_WHAT TO WORK ON_: Reproduce the records word for word, from the line with "Expand lineHeaders under req" to the line with "pyautogui.click(x=1224, y=18)", including both of those lines.

_RECORDS FOR THIS TASK_:
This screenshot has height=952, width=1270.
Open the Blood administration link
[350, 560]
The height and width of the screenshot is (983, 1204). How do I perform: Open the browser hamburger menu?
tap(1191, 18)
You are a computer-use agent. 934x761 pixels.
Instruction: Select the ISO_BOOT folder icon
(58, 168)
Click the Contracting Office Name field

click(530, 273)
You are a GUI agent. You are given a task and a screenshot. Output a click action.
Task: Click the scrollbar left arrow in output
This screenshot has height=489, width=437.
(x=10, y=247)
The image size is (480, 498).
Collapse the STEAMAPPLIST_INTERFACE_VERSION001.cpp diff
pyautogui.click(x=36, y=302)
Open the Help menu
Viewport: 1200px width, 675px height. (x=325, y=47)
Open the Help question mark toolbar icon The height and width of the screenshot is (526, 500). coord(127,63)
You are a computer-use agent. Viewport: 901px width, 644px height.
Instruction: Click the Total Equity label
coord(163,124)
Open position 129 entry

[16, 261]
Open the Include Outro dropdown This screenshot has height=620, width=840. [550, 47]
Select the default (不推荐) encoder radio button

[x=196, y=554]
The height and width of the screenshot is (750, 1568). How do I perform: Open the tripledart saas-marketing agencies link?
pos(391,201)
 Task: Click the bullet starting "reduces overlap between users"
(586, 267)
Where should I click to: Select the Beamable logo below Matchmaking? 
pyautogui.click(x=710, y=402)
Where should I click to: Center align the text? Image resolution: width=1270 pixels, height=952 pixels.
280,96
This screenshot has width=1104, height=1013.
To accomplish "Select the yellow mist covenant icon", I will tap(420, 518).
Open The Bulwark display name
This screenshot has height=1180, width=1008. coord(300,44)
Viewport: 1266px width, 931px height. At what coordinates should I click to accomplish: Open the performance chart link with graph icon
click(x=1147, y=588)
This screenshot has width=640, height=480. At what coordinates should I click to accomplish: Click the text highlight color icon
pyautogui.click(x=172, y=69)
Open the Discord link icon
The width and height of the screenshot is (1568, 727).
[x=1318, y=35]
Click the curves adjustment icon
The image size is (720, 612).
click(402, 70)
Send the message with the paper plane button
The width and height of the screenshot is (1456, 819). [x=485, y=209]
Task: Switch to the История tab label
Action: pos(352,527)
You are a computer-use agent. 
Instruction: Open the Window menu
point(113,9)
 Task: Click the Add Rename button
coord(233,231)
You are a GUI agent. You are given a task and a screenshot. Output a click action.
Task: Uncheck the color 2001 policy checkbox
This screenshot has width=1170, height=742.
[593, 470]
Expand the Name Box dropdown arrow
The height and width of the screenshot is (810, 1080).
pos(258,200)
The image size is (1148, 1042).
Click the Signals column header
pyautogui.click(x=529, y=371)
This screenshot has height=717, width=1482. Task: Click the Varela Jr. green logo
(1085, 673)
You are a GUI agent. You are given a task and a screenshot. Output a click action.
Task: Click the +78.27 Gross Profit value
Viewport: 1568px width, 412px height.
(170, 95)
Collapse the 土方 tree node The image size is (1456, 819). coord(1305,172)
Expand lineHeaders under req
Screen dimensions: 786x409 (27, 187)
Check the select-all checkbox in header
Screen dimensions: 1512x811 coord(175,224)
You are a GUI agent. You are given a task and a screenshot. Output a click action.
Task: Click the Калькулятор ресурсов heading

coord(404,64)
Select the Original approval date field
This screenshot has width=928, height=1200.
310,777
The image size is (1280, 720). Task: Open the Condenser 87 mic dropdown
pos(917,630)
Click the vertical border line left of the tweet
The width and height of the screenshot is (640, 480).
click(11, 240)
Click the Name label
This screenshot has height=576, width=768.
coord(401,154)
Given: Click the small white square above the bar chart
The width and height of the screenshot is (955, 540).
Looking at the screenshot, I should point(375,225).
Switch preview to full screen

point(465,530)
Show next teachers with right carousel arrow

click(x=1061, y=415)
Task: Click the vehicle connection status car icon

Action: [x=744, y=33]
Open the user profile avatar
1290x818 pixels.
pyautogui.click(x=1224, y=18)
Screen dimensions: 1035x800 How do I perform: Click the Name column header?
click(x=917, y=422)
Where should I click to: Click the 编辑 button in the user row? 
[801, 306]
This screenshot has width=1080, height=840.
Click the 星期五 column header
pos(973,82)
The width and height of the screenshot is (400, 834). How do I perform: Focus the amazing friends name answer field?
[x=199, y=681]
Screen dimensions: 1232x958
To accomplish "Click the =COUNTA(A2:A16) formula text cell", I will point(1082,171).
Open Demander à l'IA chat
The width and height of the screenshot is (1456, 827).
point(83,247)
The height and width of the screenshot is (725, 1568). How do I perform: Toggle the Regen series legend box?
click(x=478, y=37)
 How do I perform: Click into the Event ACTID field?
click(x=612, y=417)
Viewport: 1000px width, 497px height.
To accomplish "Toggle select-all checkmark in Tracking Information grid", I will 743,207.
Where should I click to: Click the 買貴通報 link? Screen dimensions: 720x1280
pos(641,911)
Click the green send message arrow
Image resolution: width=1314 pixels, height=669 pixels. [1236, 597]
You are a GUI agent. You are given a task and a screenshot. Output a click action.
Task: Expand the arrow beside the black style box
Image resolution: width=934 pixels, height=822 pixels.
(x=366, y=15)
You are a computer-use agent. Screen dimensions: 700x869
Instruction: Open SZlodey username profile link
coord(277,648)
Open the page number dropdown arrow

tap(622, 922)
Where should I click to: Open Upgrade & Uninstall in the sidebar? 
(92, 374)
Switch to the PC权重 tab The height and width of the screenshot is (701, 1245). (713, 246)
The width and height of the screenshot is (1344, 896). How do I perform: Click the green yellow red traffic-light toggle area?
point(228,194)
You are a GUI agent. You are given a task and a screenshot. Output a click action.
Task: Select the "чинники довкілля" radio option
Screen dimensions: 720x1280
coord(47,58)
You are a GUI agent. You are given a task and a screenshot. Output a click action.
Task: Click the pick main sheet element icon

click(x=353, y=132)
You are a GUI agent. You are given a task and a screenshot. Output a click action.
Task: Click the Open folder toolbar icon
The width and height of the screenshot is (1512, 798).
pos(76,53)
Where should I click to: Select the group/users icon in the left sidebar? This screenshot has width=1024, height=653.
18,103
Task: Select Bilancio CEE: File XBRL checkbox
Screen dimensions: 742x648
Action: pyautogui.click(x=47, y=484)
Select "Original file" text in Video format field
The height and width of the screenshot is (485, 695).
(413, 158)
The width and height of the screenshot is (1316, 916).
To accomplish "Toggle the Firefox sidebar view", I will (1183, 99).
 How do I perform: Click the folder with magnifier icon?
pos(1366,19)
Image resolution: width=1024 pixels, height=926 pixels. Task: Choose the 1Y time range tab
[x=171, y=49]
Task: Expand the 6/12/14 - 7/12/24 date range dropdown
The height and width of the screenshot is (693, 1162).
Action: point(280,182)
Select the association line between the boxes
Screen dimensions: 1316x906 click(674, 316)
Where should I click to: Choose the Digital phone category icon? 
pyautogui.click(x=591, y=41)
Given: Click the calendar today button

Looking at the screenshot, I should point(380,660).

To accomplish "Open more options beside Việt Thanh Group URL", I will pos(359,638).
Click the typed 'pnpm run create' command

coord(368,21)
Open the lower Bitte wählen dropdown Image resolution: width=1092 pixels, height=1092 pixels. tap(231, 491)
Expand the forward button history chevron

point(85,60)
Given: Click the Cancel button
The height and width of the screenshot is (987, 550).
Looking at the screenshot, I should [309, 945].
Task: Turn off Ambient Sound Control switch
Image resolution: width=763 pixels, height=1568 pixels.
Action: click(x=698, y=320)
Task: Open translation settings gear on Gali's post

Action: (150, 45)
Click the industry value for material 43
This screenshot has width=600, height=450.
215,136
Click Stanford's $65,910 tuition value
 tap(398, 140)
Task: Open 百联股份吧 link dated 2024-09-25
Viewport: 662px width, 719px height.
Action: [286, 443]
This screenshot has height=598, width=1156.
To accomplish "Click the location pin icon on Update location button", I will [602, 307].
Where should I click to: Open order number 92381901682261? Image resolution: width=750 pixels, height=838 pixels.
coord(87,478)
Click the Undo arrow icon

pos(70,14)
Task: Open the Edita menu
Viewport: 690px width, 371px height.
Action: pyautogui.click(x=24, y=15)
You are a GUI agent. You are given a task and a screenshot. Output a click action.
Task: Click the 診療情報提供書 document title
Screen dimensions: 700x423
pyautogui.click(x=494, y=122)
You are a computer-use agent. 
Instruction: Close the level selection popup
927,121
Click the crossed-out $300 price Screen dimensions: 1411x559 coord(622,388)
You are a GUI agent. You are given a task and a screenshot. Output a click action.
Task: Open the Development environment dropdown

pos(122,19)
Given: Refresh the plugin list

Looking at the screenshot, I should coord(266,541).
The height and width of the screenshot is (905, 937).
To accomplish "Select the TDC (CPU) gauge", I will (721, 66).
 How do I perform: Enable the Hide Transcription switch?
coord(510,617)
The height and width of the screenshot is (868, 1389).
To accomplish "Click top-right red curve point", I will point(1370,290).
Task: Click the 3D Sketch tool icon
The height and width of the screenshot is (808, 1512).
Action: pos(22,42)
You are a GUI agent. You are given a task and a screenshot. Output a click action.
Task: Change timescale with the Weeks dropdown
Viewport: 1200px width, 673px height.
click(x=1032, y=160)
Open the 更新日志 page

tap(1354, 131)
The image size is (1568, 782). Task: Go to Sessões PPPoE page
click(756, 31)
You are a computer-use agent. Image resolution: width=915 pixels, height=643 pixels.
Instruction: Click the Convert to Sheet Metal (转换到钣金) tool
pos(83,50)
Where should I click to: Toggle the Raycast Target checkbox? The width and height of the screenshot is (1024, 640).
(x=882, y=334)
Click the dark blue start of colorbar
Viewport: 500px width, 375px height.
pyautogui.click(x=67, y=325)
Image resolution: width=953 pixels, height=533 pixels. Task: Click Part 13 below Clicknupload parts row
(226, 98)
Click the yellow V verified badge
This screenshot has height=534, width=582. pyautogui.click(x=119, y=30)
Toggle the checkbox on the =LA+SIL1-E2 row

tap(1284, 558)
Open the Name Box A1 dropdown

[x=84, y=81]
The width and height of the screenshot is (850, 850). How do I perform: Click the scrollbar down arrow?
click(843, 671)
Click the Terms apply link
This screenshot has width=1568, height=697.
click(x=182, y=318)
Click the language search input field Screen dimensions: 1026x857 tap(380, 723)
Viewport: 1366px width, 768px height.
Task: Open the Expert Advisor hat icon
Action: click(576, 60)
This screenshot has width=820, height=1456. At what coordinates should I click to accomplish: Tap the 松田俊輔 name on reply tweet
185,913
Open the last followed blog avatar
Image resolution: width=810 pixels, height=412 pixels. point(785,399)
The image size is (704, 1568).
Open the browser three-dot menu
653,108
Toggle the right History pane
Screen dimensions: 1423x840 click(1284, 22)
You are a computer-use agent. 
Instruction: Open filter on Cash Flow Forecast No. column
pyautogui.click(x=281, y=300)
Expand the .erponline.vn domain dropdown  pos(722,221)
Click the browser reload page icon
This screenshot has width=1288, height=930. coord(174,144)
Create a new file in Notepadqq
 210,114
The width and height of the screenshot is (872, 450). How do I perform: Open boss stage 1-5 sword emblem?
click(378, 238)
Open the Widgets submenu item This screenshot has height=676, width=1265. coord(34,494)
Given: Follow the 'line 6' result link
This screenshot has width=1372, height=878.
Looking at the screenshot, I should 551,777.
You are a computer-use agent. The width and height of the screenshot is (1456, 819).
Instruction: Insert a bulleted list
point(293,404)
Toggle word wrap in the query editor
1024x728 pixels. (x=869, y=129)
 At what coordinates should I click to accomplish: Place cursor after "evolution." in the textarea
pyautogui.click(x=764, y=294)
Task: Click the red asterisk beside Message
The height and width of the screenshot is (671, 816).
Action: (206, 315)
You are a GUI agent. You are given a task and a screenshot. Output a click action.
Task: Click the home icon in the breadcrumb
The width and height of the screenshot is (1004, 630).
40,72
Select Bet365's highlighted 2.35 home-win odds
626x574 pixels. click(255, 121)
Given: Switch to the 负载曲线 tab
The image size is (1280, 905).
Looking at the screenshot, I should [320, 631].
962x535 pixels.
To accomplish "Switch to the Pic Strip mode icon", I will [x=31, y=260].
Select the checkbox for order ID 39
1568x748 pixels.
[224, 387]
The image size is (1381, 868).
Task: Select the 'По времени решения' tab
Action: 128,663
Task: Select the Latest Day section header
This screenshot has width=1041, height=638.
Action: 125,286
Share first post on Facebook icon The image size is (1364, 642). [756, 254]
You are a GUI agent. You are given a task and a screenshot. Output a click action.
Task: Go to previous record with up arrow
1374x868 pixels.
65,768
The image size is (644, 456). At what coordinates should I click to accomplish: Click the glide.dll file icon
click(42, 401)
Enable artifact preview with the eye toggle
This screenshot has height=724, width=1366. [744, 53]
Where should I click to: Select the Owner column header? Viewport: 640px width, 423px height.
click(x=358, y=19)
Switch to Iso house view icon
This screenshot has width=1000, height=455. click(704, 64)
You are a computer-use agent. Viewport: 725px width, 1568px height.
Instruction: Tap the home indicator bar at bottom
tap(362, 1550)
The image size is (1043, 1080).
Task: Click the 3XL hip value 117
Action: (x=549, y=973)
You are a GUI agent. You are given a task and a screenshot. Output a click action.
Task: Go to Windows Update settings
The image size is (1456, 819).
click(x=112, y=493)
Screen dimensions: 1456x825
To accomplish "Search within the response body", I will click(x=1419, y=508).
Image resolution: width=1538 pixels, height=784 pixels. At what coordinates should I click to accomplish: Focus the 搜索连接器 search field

_OUTPUT OF THE TASK_:
Expand lineHeaders under req
Screen dimensions: 786x409 (27, 187)
Check the select-all checkbox in header
Screen dimensions: 1512x811 coord(175,224)
You are a GUI agent. You are given a task and a screenshot. Output a click action.
Task: Click the Калькулятор ресурсов heading

coord(404,64)
Select the Original approval date field
This screenshot has width=928, height=1200.
310,777
The image size is (1280, 720). Task: Open the Condenser 87 mic dropdown
pos(917,630)
Click the vertical border line left of the tweet
The width and height of the screenshot is (640, 480).
click(11, 240)
Click the Name label
This screenshot has height=576, width=768.
coord(401,154)
Given: Click the small white square above the bar chart
The width and height of the screenshot is (955, 540).
Looking at the screenshot, I should point(375,225).
Switch preview to full screen

point(465,530)
Show next teachers with right carousel arrow

click(x=1061, y=415)
Task: Click the vehicle connection status car icon

Action: [x=744, y=33]
Open the user profile avatar
1290x818 pixels.
pyautogui.click(x=1224, y=18)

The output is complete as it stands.